As Russia was absorbing news of the dramatic rescue of 11 men from the Zapadnaya mine in Novoshakhtinsk, reports were coming in of a second mining accident.
Methane gas exploded in a mine in Partizansk, in the Russian Far East, killing five men.
The explosion is the fifth serious mining disaster this year.
Russian media reports calculate that 19 people have been killed since January; one man is missing and dozens have been injured.
Most of the accidents have been caused by methane gas explosions.
The total is lower than last year, when mining unions say 68 men died on the job.
Nevertheless the statistics are giving serious cause for concern.
On Wednesday, President Putin weighed in. He used a broadcast on state television to call for a thorough government investigation into both accidents.
Unfortunately events of this nature are becoming systematic, the president said.
Criminal investigations have already been launched into both the flood at Zapadnaya and the explosion in Partizansk.
On Tuesday Deputy Prosecutor Sergei Fridinsky told the Interfax news agency that the Zapadnaya management team are likely to be charged with failing to ensure the safety of their employees.
Local union men say they have been warning of danger for months.
Zapadnaya pit was flooded when an underground lake burst its banks and broke through a mine shaft.
According to the union, the water should never have been allowed to collect in the first place.
They also point out that mine managers failed to react when the lake flooded for the first time in February.
But mine owner Lev Stroyakovsky deflected blame elsewhere.
He told the Russian daily Izvestia that the lake formed when neighbouring mines were abandoned.
Mr Stroyakovsky believes it was the government who shut them down that should have been responsible for maintenance.
In Moscow, independent mining unions say the latest accidents point to a wider crisis in the coal industry.
The accident at Zapadnaya should serve as a warning bell to the government and everyone involved in coal mining, believes Ruben Badalov a representative of the Union of Miners.
Private companies don't care for maintaining mines or paying wages. They just want to make money fast.
Nine in 10 Russian mines are now privately owned and state subsidies disappeared in the late 1990s as part a major restructuring programme.
Unions say the industry has since slumped into a desperate state.
Rather than funding production, federal money has been redirected to finance the closure of dozens of unprofitable pits and retraining programmes for miners.
When subsidies were withdrawn, the government created a programme offering incentives to attract potential investors to the industry.

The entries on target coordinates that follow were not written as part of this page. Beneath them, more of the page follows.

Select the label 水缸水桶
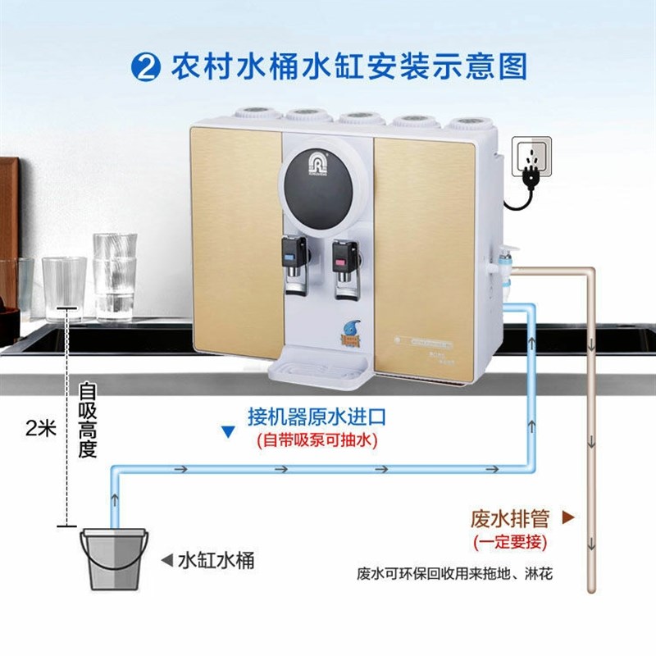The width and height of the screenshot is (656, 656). pos(216,561)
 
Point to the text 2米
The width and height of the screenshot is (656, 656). pos(41,428)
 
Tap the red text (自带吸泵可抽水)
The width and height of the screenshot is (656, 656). pos(316,440)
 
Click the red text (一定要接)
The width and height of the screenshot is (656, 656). pos(510,541)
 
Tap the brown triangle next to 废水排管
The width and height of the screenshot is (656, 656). pos(566,517)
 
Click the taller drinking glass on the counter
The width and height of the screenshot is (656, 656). pos(114,274)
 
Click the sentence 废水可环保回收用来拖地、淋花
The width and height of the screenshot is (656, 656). pos(455,572)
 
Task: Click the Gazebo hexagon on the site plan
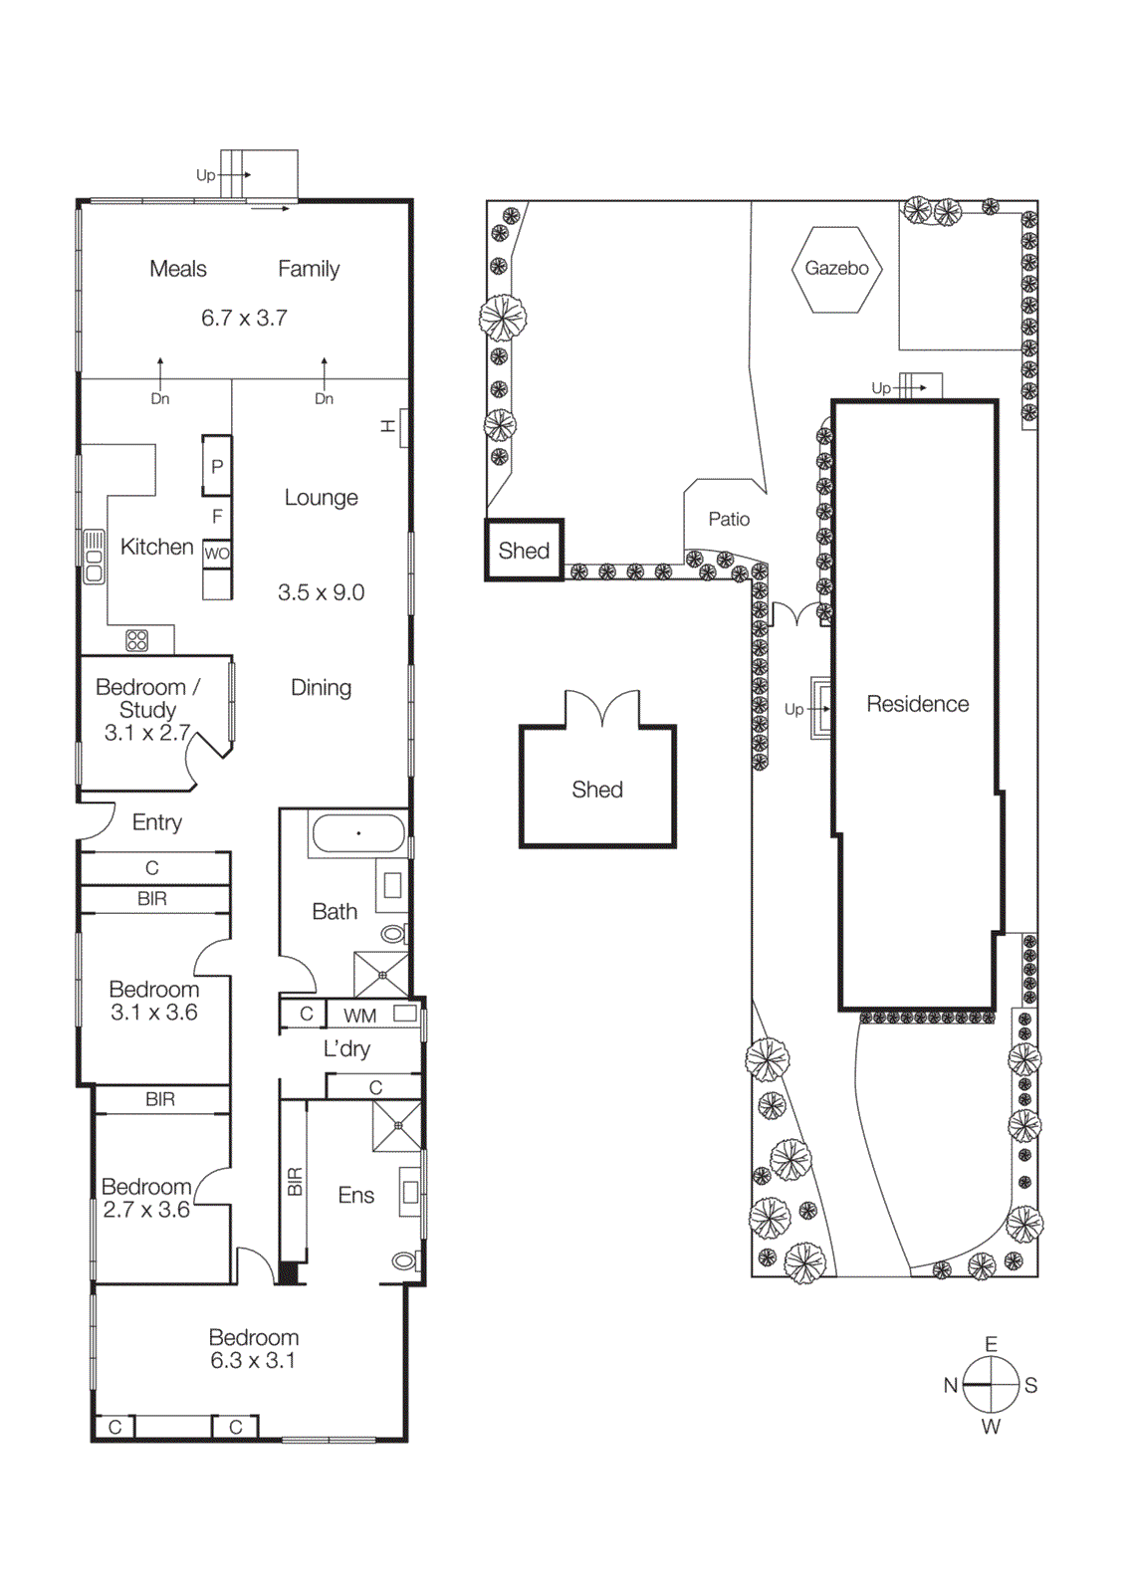pyautogui.click(x=836, y=269)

But unions say only the bigger and better-off mines have profited, whilst smaller pits continue to struggle.
And shortfalls in financing have led to a disastrous decline in safety.
Most of Russia's mines are over 60 years old and are extremely deep so safety problems are compounded by a higher concentration of methane gas—frequently the cause of explosions.
Coal sector analyst Anatoly Skryl points to another key problem for the industry as a whole.
Russia is a gas country, Anatoly explains, but we want it to be a coal country.
Whilst the gas sector remains heavily subsidised the coal sector is unable to compete.
Anatoly Skryl says almost half of all Russia's now privately-owned coal companies fail to turn a profit as a result.
So the coal industry is hoping for a boost as Russia negotiates to join the WTO and is forced to raise the price of gas.
Until then the main aim for most miners is simply to survive.
Many have not been paid for months. Workers at Zapadnaya had been working for nothing since March in a telling indication of mine finances.
But like thousands across Russia the men of Novoshakhtinsk have little alternative to the pits. There are few other places locally to seek work.
Now Zapadnaya has been flooded and two neighbouring mines are at risk from the floodwater—prospects for the town's coal miners look even more gloomy.